As shown in fig. 1, an embodiment of the present application provides a multi-frequency antenna, including: in order to improve the antenna function provided by the embodiment of the present application, the feed line 30 and the radiation unit 10 connected to the feed line 30 are further provided with two notch structures, namely, a first notch structure 40 and a second notch structure 50. The first notch structure 40 is located at one side of the radiation unit 10 and coupled to the radiation unit 10, and when the first notch structure is coupled to the radiation unit 10, the radiation unit 10 and the first notch structure 40 are not directly connected to each other, and a gap is formed therebetween. The second notch structure 50 is located on a side of the first notch structure 40 remote from the radiating element 10. In addition, an end of the second trap structure 50 remote from the first trap structure 40 is grounded. The first notch structure 40 may be connected to either ground or the second notch structure 50. Therefore, the length of the current path of the notch structure can be adjusted to meet the requirements of different frequency bands.

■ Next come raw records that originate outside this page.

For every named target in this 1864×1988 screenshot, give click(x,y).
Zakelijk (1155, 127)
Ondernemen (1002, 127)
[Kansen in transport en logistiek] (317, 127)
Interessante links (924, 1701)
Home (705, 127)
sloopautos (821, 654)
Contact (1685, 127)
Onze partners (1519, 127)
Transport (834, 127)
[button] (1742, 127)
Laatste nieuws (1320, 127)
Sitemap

As shown in FIG. 3, when the first notch structure 40 and the second notch structure 50 are connected, it is equivalent to one notch structure, and when specifically connected, the first notch structure 40 is connected to the second notch structure 50 through the first tuning element 70. As shown in FIG. 1, when the first notch structure 40 is grounded and the end of the second notch structure 50 (the end away from ground) is suspended, it is equivalent to two notch structures.

For convenience of description, the present embodiment defines the end points of different structures on the antenna, and as shown in fig. 1, the connection point of the radiation unit 10 to the power feed line 20 is a, and the connection point to the ground line 30 is b; in the first notch structure 40, the end close to the point a is an end point c, and the end far away from the point a is an end point d; in the second notch structure 50, an end close to the end point d is an end point e, an end far away from the end point d is an end point f, and in a specific setting, the end point f is a connection point of the second notch structure 50 and the ground.

With continuing reference to fig. 1, fig. 1 illustrates a specific structure of an antenna provided by an embodiment of the present application, where the antenna includes a radiation unit 10, a ground line 30, a feed line 20, a first notch structure 40, and a second notch structure 50, and when the antenna is applied to a mobile terminal, the antenna structure may be implemented by using structural components of the mobile terminal, such as the radiation unit 10, the first notch structure 40, and the second notch structure 50, which form the antenna by using a middle frame of the mobile terminal, and when the antenna is specifically formed, the radiation unit 10, the first notch structure 40, and the second notch structure 50 are formed by using sidewalls of the middle frame, and a support plate 100 between the sidewalls of the middle frame serves as a ground; the first notch structure 40, the second notch structure 50 and the radiation unit 10 are formed by slotting on the side wall of the middle frame, so that several isolated metal sections are formed and used as the first notch structure 40, the second notch structure 50 and the radiation unit 10, respectively, and gaps are provided between the support plate 100 and the first notch structure 40, the second notch structure 50 and the radiation unit 10, and the gaps serve as clearance spaces. Of course, other methods can be used, such as the first notch structure 40, the second notch structure 50 and the radiating element 10 are made of flexible circuit board or other conductive materials.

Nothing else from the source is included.